#### Your task
Please copy the items below word for word, starting with the line that contains "This screenshot has" and going on through the last item.

* start Records to process *

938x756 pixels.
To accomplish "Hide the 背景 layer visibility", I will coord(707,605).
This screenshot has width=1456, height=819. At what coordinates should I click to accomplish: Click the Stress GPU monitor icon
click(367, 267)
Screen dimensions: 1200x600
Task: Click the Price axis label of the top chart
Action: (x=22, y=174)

* end Records to process *

#### Task solution
This screenshot has width=1456, height=819. At what coordinates should I click to accomplish: Click the Stress GPU monitor icon
click(367, 267)
Screen dimensions: 1200x600
Task: Click the Price axis label of the top chart
Action: (x=22, y=174)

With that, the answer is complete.